▶ **Problemas a resolver**:
(a) Segundo o texto sobre o clube Trem, em que ano o time se profissionalizou?
(b) Liste, na ordem em que aparecem, todos os números escritos em algarismos no texto sobre o clube Trem.
(c) Redija a continuação do texto sobre o clube Trem, começando logo após a última frase apresentada.

▶ **Texto da página**:
◇ ◇ ◇

É no Norte do Brasil, na cidade de Macapá, que nasceu, há 64 anos, praticamente em cima da linha do Equador, um clube de nome peculiar: Trem. Clube que nesta quarta-feira disputará muito mais do que uma inédita vaga na segunda fase da Copa do Brasil, diante do Náutico, em Recife,
depois de ter vencido o jogo de ida por 2 a 1
Carinhosamente chamado de Locomotiva, o time, que se profissionalizou em 1991, mesmo ano em que foi instalado o Estado do Amapá - que já era considerado território federal desde 1943, quando se separou do Pará -, é hoje o mais bem estruturado da região. E, por isso, encara a partida como a grande chance de finalmente aparecer para o resto do país e mostrar que lá perto do Oiapoque também se joga bola.

◇ ◇ ◇

▶ **Trechos do material**:

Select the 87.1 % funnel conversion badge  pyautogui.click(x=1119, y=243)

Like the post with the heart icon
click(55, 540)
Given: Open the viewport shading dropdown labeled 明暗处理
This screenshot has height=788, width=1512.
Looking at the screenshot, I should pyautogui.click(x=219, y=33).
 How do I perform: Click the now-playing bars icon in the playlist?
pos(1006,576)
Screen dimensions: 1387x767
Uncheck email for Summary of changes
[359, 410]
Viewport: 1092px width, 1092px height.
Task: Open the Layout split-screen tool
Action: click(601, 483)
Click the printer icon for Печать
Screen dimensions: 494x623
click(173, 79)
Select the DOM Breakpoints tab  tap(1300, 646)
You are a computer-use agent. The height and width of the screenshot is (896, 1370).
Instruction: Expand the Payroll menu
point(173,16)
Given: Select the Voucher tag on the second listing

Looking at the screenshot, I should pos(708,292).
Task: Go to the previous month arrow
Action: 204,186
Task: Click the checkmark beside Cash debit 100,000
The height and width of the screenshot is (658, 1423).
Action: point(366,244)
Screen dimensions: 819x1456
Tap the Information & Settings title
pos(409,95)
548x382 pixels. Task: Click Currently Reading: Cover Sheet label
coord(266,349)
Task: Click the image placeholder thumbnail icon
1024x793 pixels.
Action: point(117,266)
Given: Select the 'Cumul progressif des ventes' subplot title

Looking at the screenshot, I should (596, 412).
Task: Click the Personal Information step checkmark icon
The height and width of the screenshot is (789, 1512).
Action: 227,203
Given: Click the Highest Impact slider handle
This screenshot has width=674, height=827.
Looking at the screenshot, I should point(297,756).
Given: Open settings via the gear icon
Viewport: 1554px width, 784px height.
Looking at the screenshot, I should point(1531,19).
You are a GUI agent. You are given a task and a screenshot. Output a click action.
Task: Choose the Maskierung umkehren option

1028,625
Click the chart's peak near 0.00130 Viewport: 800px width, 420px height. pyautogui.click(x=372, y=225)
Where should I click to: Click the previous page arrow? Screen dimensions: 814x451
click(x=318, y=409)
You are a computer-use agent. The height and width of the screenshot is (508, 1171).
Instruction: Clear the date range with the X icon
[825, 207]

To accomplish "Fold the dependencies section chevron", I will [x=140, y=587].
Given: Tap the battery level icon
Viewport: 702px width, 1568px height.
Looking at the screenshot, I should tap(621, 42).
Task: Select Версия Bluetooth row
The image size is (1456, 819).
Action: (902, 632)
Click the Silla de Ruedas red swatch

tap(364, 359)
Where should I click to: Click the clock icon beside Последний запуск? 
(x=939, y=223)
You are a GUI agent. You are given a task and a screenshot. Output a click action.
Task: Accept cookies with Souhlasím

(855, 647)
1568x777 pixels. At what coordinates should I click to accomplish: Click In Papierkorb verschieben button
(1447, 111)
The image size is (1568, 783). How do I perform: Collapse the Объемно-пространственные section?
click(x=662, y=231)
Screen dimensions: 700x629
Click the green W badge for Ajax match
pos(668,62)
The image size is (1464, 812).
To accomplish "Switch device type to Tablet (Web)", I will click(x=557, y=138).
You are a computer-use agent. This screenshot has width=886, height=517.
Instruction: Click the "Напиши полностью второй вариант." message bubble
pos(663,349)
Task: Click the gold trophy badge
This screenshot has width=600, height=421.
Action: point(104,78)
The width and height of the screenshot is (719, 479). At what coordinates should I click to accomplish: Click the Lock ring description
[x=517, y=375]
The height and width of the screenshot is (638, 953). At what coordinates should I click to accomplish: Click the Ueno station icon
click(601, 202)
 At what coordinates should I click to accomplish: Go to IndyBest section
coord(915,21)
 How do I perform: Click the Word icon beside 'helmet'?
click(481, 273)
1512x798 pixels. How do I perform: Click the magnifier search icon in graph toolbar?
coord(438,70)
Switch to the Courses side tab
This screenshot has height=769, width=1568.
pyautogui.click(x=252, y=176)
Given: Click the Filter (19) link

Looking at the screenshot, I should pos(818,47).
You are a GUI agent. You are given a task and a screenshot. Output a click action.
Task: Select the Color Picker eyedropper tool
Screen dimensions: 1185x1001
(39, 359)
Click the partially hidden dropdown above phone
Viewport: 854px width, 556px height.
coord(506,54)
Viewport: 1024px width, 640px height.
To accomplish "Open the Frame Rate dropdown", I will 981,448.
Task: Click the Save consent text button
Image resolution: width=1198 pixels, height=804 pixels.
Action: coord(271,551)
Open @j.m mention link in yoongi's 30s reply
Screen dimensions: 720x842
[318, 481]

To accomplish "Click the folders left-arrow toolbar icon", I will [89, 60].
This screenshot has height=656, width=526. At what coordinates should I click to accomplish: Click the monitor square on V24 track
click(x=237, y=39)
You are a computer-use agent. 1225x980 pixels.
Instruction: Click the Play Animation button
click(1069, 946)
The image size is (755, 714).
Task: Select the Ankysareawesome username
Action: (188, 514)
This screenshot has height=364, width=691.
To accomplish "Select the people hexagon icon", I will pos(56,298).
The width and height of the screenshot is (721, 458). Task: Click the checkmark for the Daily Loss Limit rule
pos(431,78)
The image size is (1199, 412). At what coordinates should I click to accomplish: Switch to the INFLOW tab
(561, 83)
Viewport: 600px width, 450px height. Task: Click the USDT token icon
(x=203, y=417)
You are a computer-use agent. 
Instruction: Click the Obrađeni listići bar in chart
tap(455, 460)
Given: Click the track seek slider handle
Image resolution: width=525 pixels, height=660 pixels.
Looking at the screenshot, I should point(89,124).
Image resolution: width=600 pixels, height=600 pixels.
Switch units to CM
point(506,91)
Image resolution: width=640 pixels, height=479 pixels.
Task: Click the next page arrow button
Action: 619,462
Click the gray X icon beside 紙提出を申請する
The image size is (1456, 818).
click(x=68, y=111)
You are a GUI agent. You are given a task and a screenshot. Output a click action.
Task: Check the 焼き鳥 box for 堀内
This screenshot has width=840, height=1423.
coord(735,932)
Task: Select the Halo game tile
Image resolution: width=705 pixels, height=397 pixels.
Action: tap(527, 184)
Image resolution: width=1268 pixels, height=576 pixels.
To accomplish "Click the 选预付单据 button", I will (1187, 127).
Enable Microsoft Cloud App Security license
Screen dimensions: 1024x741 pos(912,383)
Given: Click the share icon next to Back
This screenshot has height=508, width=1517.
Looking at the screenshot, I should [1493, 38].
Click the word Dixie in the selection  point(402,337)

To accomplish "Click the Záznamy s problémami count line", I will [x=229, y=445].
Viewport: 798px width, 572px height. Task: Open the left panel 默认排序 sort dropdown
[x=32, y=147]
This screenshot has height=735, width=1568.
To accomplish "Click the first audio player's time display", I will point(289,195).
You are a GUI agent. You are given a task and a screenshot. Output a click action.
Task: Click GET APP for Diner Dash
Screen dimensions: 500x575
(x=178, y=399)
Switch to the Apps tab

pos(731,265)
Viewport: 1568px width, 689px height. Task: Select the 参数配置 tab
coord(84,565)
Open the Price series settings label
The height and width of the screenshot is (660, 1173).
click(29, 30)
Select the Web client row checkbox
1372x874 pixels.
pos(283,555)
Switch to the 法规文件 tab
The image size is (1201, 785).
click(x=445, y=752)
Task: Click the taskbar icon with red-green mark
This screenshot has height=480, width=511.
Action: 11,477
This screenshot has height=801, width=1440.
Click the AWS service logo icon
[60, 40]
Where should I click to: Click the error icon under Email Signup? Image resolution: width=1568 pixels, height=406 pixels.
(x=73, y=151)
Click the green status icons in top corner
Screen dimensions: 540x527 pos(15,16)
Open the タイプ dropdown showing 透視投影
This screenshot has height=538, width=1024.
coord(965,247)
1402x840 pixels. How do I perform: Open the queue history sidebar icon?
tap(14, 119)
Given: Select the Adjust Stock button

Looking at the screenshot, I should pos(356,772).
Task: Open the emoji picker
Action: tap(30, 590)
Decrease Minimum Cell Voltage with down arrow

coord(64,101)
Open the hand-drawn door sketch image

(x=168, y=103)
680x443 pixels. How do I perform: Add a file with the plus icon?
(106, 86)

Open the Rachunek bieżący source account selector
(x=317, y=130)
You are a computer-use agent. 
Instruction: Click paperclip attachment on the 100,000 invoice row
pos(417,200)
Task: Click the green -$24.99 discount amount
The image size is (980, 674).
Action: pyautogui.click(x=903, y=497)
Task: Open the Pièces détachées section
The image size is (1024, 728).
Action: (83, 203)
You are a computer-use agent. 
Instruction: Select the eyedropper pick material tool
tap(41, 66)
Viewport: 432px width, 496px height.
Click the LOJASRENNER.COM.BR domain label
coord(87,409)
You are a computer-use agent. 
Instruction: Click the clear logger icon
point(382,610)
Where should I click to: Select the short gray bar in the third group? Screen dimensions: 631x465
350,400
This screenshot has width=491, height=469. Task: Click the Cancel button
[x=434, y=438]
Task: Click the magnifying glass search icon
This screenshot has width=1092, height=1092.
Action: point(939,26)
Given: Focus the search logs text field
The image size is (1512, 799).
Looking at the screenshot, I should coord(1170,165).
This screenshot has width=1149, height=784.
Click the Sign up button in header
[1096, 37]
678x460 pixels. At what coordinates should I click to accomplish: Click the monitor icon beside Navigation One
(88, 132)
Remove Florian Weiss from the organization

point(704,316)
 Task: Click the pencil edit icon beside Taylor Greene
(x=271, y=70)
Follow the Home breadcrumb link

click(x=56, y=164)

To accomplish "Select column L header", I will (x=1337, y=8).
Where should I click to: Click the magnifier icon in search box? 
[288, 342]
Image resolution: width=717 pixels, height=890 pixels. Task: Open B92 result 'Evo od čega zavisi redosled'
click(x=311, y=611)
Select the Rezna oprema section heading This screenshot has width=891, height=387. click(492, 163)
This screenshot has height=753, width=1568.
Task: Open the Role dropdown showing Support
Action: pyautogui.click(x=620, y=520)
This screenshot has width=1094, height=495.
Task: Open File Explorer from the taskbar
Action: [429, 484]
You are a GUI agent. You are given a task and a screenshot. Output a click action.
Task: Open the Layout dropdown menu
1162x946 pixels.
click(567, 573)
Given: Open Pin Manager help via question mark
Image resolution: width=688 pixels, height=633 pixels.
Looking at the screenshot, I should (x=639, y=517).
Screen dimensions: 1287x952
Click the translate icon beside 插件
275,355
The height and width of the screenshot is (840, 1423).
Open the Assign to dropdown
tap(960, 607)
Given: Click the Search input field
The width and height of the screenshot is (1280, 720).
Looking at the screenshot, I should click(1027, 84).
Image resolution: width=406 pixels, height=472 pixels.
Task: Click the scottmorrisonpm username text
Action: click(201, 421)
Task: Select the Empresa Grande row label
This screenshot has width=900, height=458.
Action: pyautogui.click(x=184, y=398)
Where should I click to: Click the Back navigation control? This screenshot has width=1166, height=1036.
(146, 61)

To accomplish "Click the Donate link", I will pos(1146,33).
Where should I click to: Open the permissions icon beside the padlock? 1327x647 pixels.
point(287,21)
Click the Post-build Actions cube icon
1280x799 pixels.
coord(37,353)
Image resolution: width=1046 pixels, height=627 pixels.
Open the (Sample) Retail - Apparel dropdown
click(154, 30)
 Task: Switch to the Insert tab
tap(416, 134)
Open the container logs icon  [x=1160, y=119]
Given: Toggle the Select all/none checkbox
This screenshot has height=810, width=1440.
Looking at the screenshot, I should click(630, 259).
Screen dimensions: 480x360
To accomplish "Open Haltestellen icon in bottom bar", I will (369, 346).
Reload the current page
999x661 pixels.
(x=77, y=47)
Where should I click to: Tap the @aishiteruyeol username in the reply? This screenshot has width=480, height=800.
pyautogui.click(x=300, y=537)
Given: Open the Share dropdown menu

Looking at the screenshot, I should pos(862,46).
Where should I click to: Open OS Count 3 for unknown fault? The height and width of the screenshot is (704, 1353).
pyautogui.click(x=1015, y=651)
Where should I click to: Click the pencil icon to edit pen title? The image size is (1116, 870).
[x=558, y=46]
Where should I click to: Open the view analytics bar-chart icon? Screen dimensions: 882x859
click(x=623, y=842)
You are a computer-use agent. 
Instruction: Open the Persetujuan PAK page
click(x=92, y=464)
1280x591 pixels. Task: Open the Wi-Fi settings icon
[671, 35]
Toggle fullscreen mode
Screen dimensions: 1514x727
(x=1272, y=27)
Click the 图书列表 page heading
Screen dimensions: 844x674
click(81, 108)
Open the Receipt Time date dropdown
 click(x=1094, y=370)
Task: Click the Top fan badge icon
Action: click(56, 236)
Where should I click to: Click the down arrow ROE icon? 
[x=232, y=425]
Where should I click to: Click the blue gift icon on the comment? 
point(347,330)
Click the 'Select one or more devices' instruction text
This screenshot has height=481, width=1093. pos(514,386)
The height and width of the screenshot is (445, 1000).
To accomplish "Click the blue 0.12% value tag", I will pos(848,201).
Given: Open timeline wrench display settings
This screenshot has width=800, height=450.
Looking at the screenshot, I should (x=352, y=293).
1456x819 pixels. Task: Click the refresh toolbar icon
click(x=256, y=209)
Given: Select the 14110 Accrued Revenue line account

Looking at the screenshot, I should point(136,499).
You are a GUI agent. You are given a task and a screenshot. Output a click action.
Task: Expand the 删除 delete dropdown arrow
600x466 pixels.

◇ ◇ ◇

▶ **As respostas**:
(a) Em 1991.

(b) 64, 2, 1, 1991, 1943

(c)
O nome Trem é simplesmente uma homenagem ao local onde nasceu o clube. Tradicional em Macapá, o bairro do Trem assim foi batizado devido a vestígios de trilhos encontrados logo após a instalação do território federal. E na condução desse Trem, o clube, está o casal Marinho. Socorro é a presidente. Aos 48 anos, ela, que enfrentou muitos preconceitos para chegar onde está, comanda o clube com pulso firme. Apesar de “mandar e bater o martelo”, a analista judiciária do Tribunal de Justiça do Amapá divide as responsabilidades com o marido, o presidente do Conselho Deliberativo, advogado e ex-mandarário da agremiação, Osmar Marinho. Filho de um dos fundadores do Trem, ele se encantou pela atleta Socorro há 26 anos, e hoje a história desses dois “maquinistas” se confunde com a da Locomotiva amapaense.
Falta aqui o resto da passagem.